» **ACTIVITY**: All entries that follow are to be printed exactly as written.

· · · · ·

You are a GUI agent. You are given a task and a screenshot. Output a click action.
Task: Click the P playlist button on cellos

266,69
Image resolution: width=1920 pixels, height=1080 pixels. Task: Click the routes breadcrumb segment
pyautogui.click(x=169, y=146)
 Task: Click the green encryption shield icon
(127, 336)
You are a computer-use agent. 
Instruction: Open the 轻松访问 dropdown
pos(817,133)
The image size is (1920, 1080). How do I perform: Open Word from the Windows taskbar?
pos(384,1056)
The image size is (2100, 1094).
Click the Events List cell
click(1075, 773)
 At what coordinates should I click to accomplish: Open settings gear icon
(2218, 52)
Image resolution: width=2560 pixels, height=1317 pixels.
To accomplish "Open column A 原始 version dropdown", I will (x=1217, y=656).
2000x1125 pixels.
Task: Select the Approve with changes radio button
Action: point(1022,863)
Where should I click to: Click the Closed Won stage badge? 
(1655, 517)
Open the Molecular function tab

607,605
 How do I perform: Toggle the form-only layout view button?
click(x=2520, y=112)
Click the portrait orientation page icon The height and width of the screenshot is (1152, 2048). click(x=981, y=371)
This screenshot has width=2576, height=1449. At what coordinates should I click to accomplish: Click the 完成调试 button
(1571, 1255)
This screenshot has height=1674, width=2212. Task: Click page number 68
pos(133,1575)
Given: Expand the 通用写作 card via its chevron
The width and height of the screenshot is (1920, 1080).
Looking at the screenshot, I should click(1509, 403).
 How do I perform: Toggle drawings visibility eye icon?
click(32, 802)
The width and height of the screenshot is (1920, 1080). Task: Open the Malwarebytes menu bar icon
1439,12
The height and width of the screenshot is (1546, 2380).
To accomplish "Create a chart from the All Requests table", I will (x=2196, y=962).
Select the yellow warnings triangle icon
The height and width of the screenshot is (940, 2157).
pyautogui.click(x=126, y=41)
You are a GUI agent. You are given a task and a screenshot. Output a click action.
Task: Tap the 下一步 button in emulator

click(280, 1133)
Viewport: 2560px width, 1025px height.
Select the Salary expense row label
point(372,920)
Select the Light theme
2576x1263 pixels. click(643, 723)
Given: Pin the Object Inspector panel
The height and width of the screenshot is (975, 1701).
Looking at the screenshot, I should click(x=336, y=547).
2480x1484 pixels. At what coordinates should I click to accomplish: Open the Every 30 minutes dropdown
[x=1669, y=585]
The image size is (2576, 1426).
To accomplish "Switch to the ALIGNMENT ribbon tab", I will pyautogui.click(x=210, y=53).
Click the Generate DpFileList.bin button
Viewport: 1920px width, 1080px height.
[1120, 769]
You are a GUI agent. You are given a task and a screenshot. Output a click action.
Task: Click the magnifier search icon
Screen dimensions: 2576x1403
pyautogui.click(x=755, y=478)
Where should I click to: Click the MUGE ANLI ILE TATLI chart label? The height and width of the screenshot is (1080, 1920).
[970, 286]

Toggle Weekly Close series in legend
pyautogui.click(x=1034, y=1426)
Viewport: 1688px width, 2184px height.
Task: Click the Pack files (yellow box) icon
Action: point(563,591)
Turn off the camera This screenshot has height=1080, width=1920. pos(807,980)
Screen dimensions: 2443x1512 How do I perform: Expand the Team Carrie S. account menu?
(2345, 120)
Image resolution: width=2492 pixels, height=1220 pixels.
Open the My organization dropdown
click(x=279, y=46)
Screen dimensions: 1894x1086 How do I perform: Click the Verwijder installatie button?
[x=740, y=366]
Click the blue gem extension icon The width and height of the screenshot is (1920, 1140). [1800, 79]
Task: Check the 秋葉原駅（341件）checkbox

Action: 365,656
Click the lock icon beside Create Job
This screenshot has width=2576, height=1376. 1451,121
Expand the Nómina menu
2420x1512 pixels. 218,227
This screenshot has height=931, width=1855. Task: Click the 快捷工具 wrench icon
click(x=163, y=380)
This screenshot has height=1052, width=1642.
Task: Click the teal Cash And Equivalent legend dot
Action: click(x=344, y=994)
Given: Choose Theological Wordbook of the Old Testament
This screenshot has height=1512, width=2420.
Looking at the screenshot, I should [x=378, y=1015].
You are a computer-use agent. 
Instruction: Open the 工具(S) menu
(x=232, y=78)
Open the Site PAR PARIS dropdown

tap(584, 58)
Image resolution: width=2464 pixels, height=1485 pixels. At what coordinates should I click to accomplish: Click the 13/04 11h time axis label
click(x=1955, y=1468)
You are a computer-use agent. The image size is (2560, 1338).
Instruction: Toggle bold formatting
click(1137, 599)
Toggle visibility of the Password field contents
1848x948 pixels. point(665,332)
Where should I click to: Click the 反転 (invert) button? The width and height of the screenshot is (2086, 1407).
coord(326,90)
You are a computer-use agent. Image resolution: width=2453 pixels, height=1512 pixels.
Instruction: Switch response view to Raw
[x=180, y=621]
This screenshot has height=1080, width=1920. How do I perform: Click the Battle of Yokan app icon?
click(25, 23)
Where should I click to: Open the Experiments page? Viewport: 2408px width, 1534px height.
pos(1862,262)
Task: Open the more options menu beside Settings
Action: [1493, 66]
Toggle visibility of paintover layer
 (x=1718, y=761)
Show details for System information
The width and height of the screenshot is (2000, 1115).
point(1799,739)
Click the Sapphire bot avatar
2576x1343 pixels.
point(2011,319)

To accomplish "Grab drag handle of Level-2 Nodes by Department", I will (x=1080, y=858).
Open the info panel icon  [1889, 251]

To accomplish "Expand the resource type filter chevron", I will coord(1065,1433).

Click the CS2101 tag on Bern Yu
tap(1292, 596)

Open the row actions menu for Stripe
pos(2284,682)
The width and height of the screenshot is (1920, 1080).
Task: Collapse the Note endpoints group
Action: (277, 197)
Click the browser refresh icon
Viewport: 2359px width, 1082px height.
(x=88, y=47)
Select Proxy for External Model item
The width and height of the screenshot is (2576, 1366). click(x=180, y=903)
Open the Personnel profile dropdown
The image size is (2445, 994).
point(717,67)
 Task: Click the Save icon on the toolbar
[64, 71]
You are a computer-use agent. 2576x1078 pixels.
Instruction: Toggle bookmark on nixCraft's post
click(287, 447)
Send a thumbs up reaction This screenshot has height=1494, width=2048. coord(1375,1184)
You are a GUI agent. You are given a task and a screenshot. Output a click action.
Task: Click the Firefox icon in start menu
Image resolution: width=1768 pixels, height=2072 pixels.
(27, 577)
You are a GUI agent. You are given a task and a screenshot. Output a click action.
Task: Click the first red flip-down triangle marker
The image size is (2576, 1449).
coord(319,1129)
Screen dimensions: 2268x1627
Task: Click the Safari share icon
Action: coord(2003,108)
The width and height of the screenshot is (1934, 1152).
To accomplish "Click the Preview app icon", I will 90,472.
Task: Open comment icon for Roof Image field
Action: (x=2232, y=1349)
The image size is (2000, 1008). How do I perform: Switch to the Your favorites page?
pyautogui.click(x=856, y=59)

· · · · ·

» **RESULT OF THIS TASK**:
You are a GUI agent. You are given a task and a screenshot. Output a click action.
Task: Click the P playlist button on cellos

266,69
Image resolution: width=1920 pixels, height=1080 pixels. Task: Click the routes breadcrumb segment
pyautogui.click(x=169, y=146)
 Task: Click the green encryption shield icon
(127, 336)
You are a computer-use agent. 
Instruction: Open the 轻松访问 dropdown
pos(817,133)
The image size is (1920, 1080). How do I perform: Open Word from the Windows taskbar?
pos(384,1056)
The image size is (2100, 1094).
Click the Events List cell
click(1075, 773)
 At what coordinates should I click to accomplish: Open settings gear icon
(2218, 52)
Image resolution: width=2560 pixels, height=1317 pixels.
To accomplish "Open column A 原始 version dropdown", I will (x=1217, y=656).
2000x1125 pixels.
Task: Select the Approve with changes radio button
Action: point(1022,863)
Where should I click to: Click the Closed Won stage badge? 
(1655, 517)
Open the Molecular function tab

607,605
 How do I perform: Toggle the form-only layout view button?
click(x=2520, y=112)
Click the portrait orientation page icon The height and width of the screenshot is (1152, 2048). click(x=981, y=371)
This screenshot has width=2576, height=1449. At what coordinates should I click to accomplish: Click the 完成调试 button
(1571, 1255)
This screenshot has height=1674, width=2212. Task: Click page number 68
pos(133,1575)
Given: Expand the 通用写作 card via its chevron
The width and height of the screenshot is (1920, 1080).
Looking at the screenshot, I should click(1509, 403).
 How do I perform: Toggle drawings visibility eye icon?
click(32, 802)
The width and height of the screenshot is (1920, 1080). Task: Open the Malwarebytes menu bar icon
1439,12
The height and width of the screenshot is (1546, 2380).
To accomplish "Create a chart from the All Requests table", I will (x=2196, y=962).
Select the yellow warnings triangle icon
The height and width of the screenshot is (940, 2157).
pyautogui.click(x=126, y=41)
You are a GUI agent. You are given a task and a screenshot. Output a click action.
Task: Tap the 下一步 button in emulator

click(280, 1133)
Viewport: 2560px width, 1025px height.
Select the Salary expense row label
point(372,920)
Select the Light theme
2576x1263 pixels. click(643, 723)
Given: Pin the Object Inspector panel
The height and width of the screenshot is (975, 1701).
Looking at the screenshot, I should click(x=336, y=547).
2480x1484 pixels. At what coordinates should I click to accomplish: Open the Every 30 minutes dropdown
[x=1669, y=585]
The image size is (2576, 1426).
To accomplish "Switch to the ALIGNMENT ribbon tab", I will pyautogui.click(x=210, y=53).
Click the Generate DpFileList.bin button
Viewport: 1920px width, 1080px height.
[1120, 769]
You are a GUI agent. You are given a task and a screenshot. Output a click action.
Task: Click the magnifier search icon
Screen dimensions: 2576x1403
pyautogui.click(x=755, y=478)
Where should I click to: Click the MUGE ANLI ILE TATLI chart label? The height and width of the screenshot is (1080, 1920).
[970, 286]

Toggle Weekly Close series in legend
pyautogui.click(x=1034, y=1426)
Viewport: 1688px width, 2184px height.
Task: Click the Pack files (yellow box) icon
Action: point(563,591)
Turn off the camera This screenshot has height=1080, width=1920. pos(807,980)
Screen dimensions: 2443x1512 How do I perform: Expand the Team Carrie S. account menu?
(2345, 120)
Image resolution: width=2492 pixels, height=1220 pixels.
Open the My organization dropdown
click(x=279, y=46)
Screen dimensions: 1894x1086 How do I perform: Click the Verwijder installatie button?
[x=740, y=366]
Click the blue gem extension icon The width and height of the screenshot is (1920, 1140). [1800, 79]
Task: Check the 秋葉原駅（341件）checkbox

Action: 365,656
Click the lock icon beside Create Job
This screenshot has width=2576, height=1376. 1451,121
Expand the Nómina menu
2420x1512 pixels. 218,227
This screenshot has height=931, width=1855. Task: Click the 快捷工具 wrench icon
click(x=163, y=380)
This screenshot has height=1052, width=1642.
Task: Click the teal Cash And Equivalent legend dot
Action: click(x=344, y=994)
Given: Choose Theological Wordbook of the Old Testament
This screenshot has height=1512, width=2420.
Looking at the screenshot, I should [x=378, y=1015].
You are a computer-use agent. 
Instruction: Open the 工具(S) menu
(x=232, y=78)
Open the Site PAR PARIS dropdown

tap(584, 58)
Image resolution: width=2464 pixels, height=1485 pixels. At what coordinates should I click to accomplish: Click the 13/04 11h time axis label
click(x=1955, y=1468)
You are a computer-use agent. The image size is (2560, 1338).
Instruction: Toggle bold formatting
click(1137, 599)
Toggle visibility of the Password field contents
1848x948 pixels. point(665,332)
Where should I click to: Click the 反転 (invert) button? The width and height of the screenshot is (2086, 1407).
coord(326,90)
You are a computer-use agent. Image resolution: width=2453 pixels, height=1512 pixels.
Instruction: Switch response view to Raw
[x=180, y=621]
This screenshot has height=1080, width=1920. How do I perform: Click the Battle of Yokan app icon?
click(25, 23)
Where should I click to: Open the Experiments page? Viewport: 2408px width, 1534px height.
pos(1862,262)
Task: Open the more options menu beside Settings
Action: [1493, 66]
Toggle visibility of paintover layer
 (x=1718, y=761)
Show details for System information
The width and height of the screenshot is (2000, 1115).
point(1799,739)
Click the Sapphire bot avatar
2576x1343 pixels.
point(2011,319)

To accomplish "Grab drag handle of Level-2 Nodes by Department", I will (x=1080, y=858).
Open the info panel icon  [1889, 251]

To accomplish "Expand the resource type filter chevron", I will coord(1065,1433).

Click the CS2101 tag on Bern Yu
tap(1292, 596)

Open the row actions menu for Stripe
pos(2284,682)
The width and height of the screenshot is (1920, 1080).
Task: Collapse the Note endpoints group
Action: (277, 197)
Click the browser refresh icon
Viewport: 2359px width, 1082px height.
(x=88, y=47)
Select Proxy for External Model item
The width and height of the screenshot is (2576, 1366). click(x=180, y=903)
Open the Personnel profile dropdown
The image size is (2445, 994).
point(717,67)
 Task: Click the Save icon on the toolbar
[64, 71]
You are a computer-use agent. 2576x1078 pixels.
Instruction: Toggle bookmark on nixCraft's post
click(287, 447)
Send a thumbs up reaction This screenshot has height=1494, width=2048. coord(1375,1184)
You are a GUI agent. You are given a task and a screenshot. Output a click action.
Task: Click the Firefox icon in start menu
Image resolution: width=1768 pixels, height=2072 pixels.
(27, 577)
You are a GUI agent. You are given a task and a screenshot. Output a click action.
Task: Click the first red flip-down triangle marker
The image size is (2576, 1449).
coord(319,1129)
Screen dimensions: 2268x1627
Task: Click the Safari share icon
Action: coord(2003,108)
The width and height of the screenshot is (1934, 1152).
To accomplish "Click the Preview app icon", I will 90,472.
Task: Open comment icon for Roof Image field
Action: (x=2232, y=1349)
The image size is (2000, 1008). How do I perform: Switch to the Your favorites page?
pyautogui.click(x=856, y=59)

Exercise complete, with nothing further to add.